**WORK TASK**
Look through the listing underneath for "Municipal", and copy every line that has it.

**TASK DATA**
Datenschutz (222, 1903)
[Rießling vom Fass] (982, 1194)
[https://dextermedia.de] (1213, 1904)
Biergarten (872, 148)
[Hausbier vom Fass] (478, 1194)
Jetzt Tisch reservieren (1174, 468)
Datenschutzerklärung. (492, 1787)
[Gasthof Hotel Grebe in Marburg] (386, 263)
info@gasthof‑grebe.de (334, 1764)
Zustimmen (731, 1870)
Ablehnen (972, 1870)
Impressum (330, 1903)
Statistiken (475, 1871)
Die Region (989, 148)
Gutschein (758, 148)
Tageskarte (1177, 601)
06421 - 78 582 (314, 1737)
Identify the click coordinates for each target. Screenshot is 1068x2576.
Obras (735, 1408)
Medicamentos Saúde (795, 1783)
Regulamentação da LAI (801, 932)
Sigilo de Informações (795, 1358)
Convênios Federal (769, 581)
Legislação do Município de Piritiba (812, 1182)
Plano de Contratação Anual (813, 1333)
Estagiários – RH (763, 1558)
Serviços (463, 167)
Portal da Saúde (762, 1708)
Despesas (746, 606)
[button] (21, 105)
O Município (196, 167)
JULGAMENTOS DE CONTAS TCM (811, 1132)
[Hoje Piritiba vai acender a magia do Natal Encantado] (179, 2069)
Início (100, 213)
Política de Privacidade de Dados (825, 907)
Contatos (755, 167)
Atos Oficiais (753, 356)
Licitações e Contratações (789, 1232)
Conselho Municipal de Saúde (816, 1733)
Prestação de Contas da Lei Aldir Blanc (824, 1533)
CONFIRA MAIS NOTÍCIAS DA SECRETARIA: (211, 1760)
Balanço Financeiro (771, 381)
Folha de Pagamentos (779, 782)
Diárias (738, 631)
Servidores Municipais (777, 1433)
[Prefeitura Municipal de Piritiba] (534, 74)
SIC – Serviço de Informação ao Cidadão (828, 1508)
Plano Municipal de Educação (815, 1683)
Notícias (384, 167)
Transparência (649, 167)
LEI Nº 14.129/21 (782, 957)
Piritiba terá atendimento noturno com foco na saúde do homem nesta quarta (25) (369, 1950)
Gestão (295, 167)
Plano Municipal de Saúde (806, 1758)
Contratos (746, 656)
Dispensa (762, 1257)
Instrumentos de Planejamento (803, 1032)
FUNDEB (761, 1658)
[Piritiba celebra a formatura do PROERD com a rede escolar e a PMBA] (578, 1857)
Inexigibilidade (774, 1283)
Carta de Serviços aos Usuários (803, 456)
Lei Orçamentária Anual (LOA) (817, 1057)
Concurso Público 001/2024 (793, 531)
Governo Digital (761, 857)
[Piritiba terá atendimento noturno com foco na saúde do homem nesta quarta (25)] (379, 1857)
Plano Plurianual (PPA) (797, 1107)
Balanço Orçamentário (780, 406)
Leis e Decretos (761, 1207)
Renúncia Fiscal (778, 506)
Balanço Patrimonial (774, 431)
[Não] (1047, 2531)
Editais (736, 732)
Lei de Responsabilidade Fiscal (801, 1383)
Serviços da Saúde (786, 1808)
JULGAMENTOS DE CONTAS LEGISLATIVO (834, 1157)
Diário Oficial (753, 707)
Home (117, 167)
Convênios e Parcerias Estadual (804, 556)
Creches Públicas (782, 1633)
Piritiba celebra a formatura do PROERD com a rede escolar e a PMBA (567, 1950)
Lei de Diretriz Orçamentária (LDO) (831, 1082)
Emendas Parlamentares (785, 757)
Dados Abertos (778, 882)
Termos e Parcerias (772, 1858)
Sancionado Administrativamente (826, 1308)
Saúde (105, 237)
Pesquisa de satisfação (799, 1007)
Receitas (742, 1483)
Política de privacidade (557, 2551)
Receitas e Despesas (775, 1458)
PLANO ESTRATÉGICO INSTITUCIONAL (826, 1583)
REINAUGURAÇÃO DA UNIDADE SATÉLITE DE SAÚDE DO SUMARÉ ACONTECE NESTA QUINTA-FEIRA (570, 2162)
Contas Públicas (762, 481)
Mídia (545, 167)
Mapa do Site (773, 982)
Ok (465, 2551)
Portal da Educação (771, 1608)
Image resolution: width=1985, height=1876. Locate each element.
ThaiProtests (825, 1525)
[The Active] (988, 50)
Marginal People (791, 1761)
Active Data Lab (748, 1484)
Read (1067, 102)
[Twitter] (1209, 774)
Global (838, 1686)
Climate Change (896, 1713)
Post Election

**FINAL ANSWER**
Conselho Municipal de Saúde (816, 1733)
[Prefeitura Municipal de Piritiba] (534, 74)
Plano Municipal de Educação (815, 1683)
Plano Municipal de Saúde (806, 1758)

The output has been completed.